TBSラジオで毎週土曜日、午後1時から放送している「久米宏 ラジオなんですけど」。
12月21日(土)放送のゲストコーナー「今週のスポットライト」では、車いすで世界一周ひとり旅を経験した〝車いすトラベラー〟三代達也(みよ・たつや)さんをお迎えしました。バイク事故で車いす生活になった三代さんは事故から10年後、介助なしで世界一周の旅に出ました。「人生終わった…」と死ぬことばかり考えていた日々からは考えられないチャレンジ。そこには人生の「師匠」との出会いがありました。

毎日死ぬことを考えていた


三代達也さんは1988年、茨城県日立市生まれ。現在31歳。
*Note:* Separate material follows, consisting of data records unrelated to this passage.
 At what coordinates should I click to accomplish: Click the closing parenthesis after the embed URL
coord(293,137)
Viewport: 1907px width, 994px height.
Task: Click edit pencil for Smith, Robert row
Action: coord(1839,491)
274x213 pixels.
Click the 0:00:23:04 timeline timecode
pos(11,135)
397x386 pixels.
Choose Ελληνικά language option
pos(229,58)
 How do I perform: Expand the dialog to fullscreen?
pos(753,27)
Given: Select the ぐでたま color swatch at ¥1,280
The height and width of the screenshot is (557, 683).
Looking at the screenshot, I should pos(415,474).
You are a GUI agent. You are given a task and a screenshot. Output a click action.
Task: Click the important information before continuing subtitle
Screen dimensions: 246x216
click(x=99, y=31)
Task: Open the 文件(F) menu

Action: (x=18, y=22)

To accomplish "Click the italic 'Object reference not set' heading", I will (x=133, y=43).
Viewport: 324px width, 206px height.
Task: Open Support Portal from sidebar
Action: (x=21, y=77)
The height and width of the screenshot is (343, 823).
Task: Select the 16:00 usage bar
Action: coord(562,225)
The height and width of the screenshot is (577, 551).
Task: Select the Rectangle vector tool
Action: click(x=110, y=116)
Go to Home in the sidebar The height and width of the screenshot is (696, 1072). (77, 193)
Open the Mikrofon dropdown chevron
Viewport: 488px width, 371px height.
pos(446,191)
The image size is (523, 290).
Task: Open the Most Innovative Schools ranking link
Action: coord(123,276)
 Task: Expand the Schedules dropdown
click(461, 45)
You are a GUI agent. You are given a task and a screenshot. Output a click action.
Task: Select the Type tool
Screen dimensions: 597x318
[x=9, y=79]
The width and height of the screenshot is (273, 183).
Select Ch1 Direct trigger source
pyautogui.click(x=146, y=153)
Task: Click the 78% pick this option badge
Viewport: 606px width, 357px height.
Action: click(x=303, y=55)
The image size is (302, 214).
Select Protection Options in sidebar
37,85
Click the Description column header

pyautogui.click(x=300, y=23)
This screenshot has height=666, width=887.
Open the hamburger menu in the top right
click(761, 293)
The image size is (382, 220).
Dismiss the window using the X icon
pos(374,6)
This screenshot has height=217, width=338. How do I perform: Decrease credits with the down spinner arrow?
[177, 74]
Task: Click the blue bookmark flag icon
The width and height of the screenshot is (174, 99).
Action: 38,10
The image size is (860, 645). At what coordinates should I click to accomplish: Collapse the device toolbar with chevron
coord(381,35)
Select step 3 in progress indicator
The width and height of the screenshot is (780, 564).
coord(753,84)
18歳のときにバイク事故で頚髄(けいずい)損傷。首から下を動かすことができなりました。「あなたは一生、ベッドの上で過ごすことになる。運が良ければ車いすに乗れるかもしれない」医師からそう告げられたとき、三代さんは意外にもあっけらかんとしていました。学校では運動が苦手だったけど、もう運動しなくていいのか…そんなことを思ったそうです。もっとも高校へは半年で行かなくなり、1年で退学していました。髪を金色に染め、アルバイトとバイクに明け暮れる三代さんを見て泣いていたお母さんは、医師の言葉を聞いてまた泣きました。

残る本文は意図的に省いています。